On the x-axis the guanaco population from the Cameron ranch (Tierra del Fuego, Chile) was transformed to a natural logarithmic scale. The values of λ represent the finite population growth rate (on a per year time unit).

Discussion

We were not able to confirm the expected effect of either climatic variables or sheep population on the population rate of growth (λ) in the guanaco population of the Cameron ranch. We expected an effect of climatic variables because Sarno et al. (1999) ¹⁷ found a relationship between winter weather and guanaco yearling’s survival, and Rey et al. (2012) ²⁶ recorded a negative effect of a severe drought on guanaco recruitment. Thus we anticipated that as winter temperature and/or annual precipitation decrease, the guanaco population growth rate might also decrease, as shown by Mech et al. 1987 ²⁹ with deer and moose. They also used a simple linear regression, and found that as winter snow accumulation increased, annual percentage change in population numbers decreased. With respect to sheep population, we also expected to find some type of relationship because this domestic herbivore is considered a competitor of the guanaco ³⁰ for food and water. Our negative results are even more surprising because in the last 10–12 years of the time-series data the guanaco population fluctuated remarkably, suggesting some extraneous factor in addition to between population density, maybe climatic variables. It is well known that environmental effects are more important when the population size is near the carrying capacity, particularly in large mammals characterized by low reproductive rates, long life-spans, and populations that are resource-limited (features typical of species referred to as the “ K-selected” species) ³¹. The difference between our results and those of Sarno et al. (1999) ¹⁷ may reflect that these authors used the average winter snowfall while we considered average winter temperature.
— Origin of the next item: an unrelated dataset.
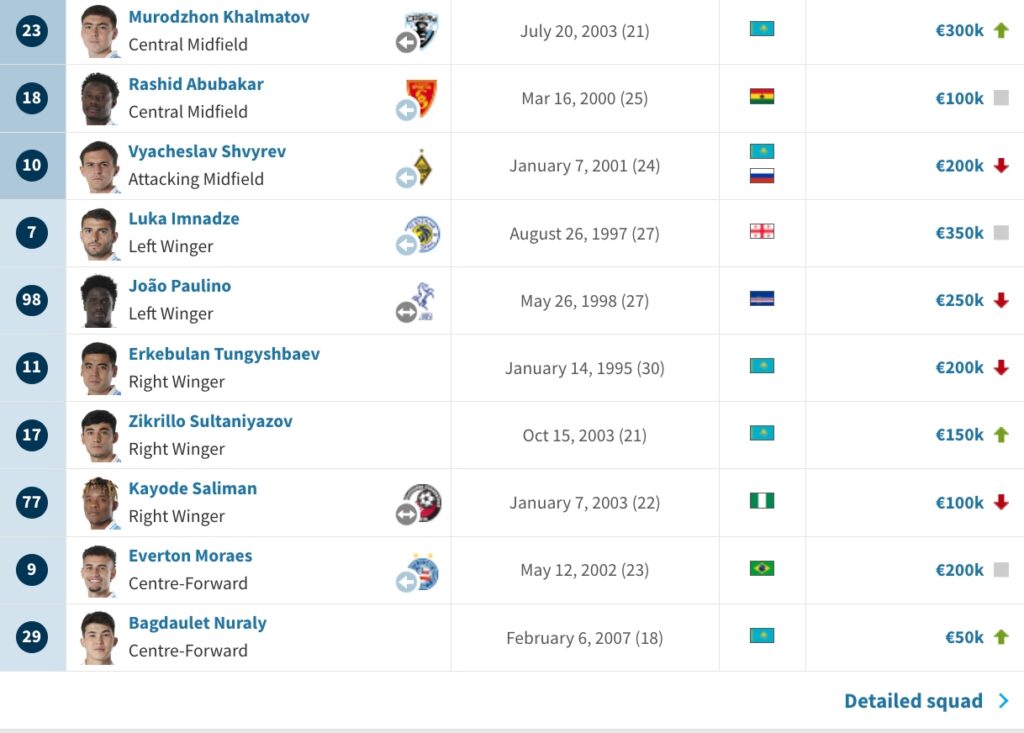The width and height of the screenshot is (1024, 733).
Task: Click Everton Moraes's former club crest
Action: tap(424, 570)
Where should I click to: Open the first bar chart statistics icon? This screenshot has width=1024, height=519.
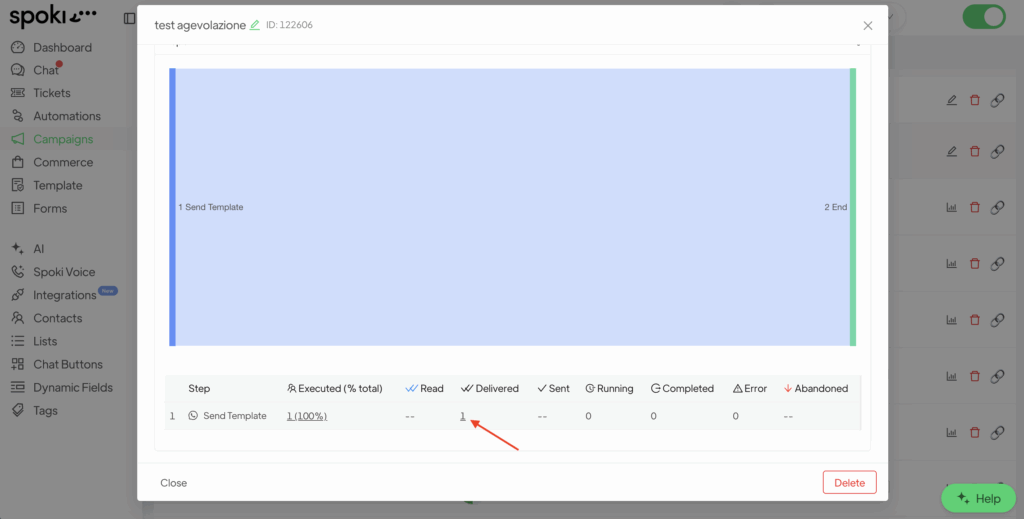(951, 208)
The results of the guanaco population sampling suggest a certain trend in the population size, with a more or less exponential growth in the first few years, becoming more variable as the population grows, with more marked fluctuations during the last 10–12 years; this may imply that the population is becoming stabilized, possibly approaching its carrying capacity. On the other hand, the sampling results of those last 10–12 years show abrupt “jumps” in some years (for example 2004–2005) that may be the consequence of the mobility of guanacos from the Cameron ranch to neighboring sites and vice versa; since the transect sampling does not identify individuals the effects of possible local displacements could not be considered.

On the other hand the lack of effects of the sheep population size on the finite population growth rate (λ) in this guanaco population conforms well with a recent study ³² in Southern Chile that found that the potential competition between guanaco and sheep is low.
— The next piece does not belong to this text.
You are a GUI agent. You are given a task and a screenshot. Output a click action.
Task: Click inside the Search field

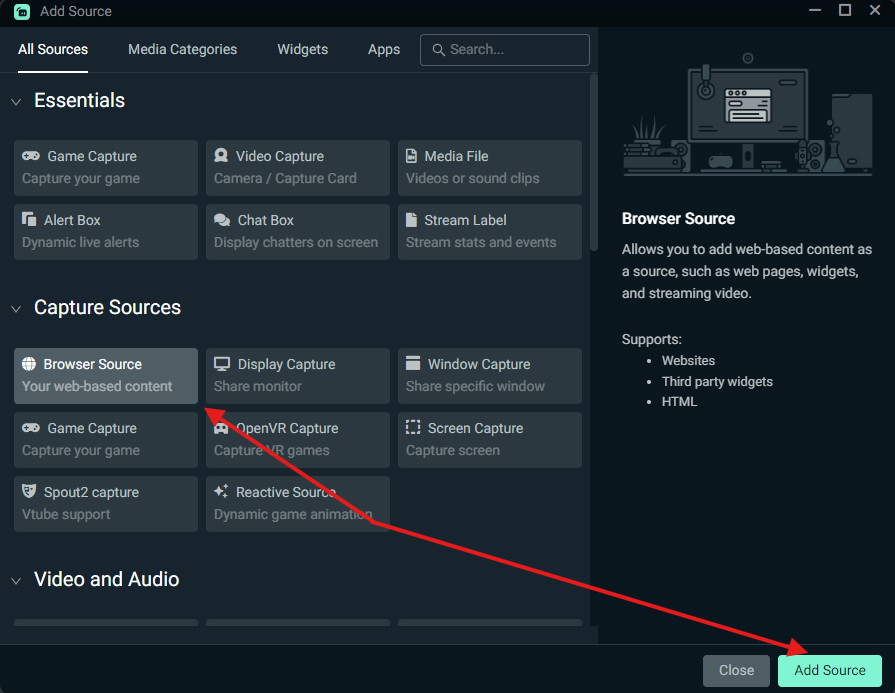click(504, 49)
In contrast to our results, a study by Taper & Gogan (2002) ³³ on the Yellowstone elk population, with weather variables included as covariates within a dynamic model, found that spring precipitation had a positive regression coefficient.
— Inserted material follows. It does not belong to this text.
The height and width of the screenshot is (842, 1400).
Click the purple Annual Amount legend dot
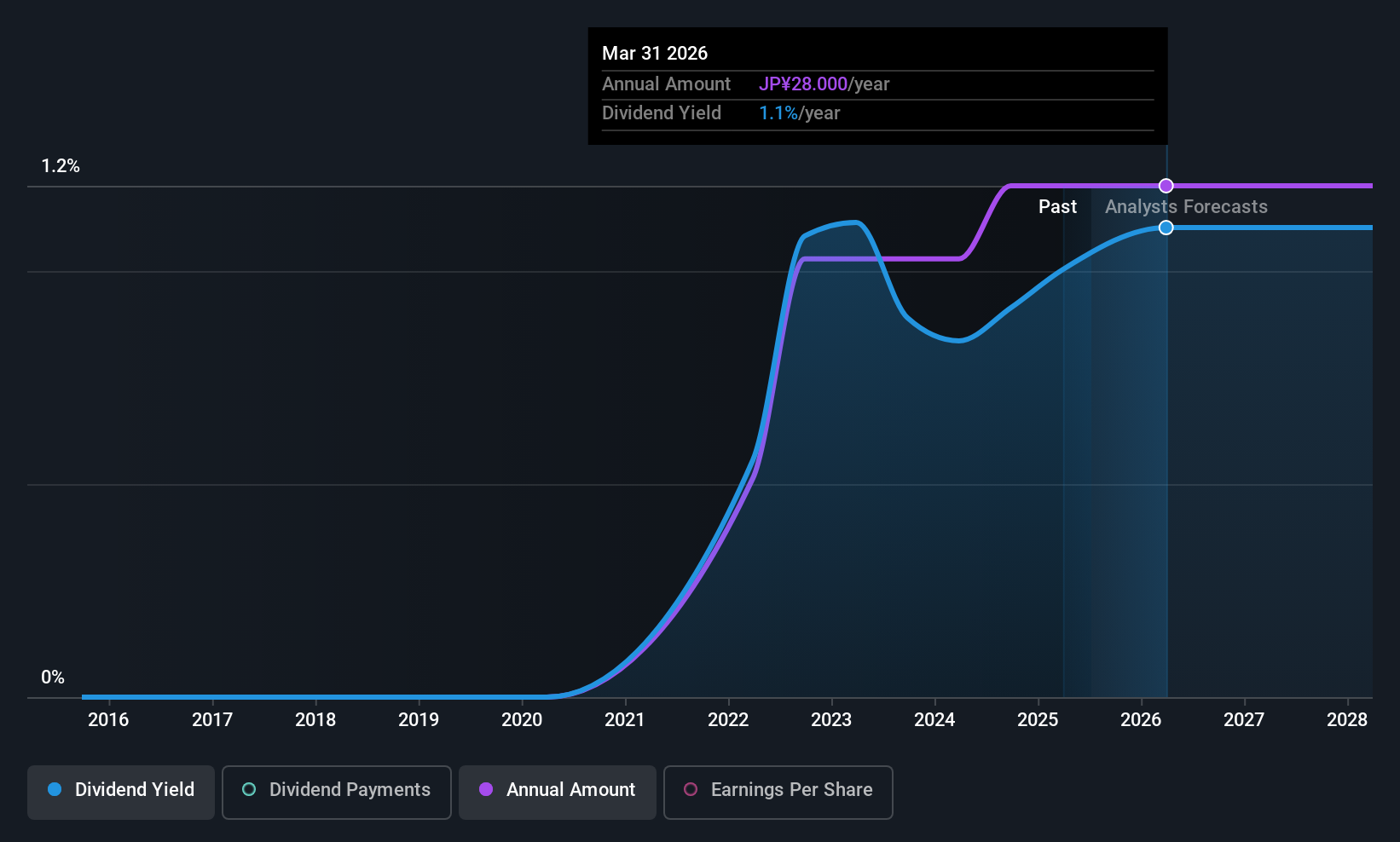486,790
Contrary to what was expected based on the literature of ungulate population dynamics, weather variables do not seem to influence the density-dependent population growth rate of the Cameron ranch guanaco population. Our aim was to carry out a preliminary analysis that would help identify some of the regulatory processes in this guanaco population and so we used a simple multiple regression analysis as a first step in that direction. However, we note that in order to test the effects of climatic variables on population regulation of large ungulates such as the guanaco, the use of a population dynamic model would be recommended. A population dynamic model would better account for the interaction between density-dependent processes and weather variables than a simple multiple regression between the latter and guanaco population growth rate.

Data availability

F1000Research: Dataset 1. Update 1. Guanaco population abundance, sheep population abundance, estimated population annual rate of growth, average annual precipitation, and average winter temperature of the Cameron ranch, Tierra del Fuego, 10.5256/f1000research.2375.d35439 ³⁴

Funding Statement

The author(s) declared that no grants were involved in supporting this work.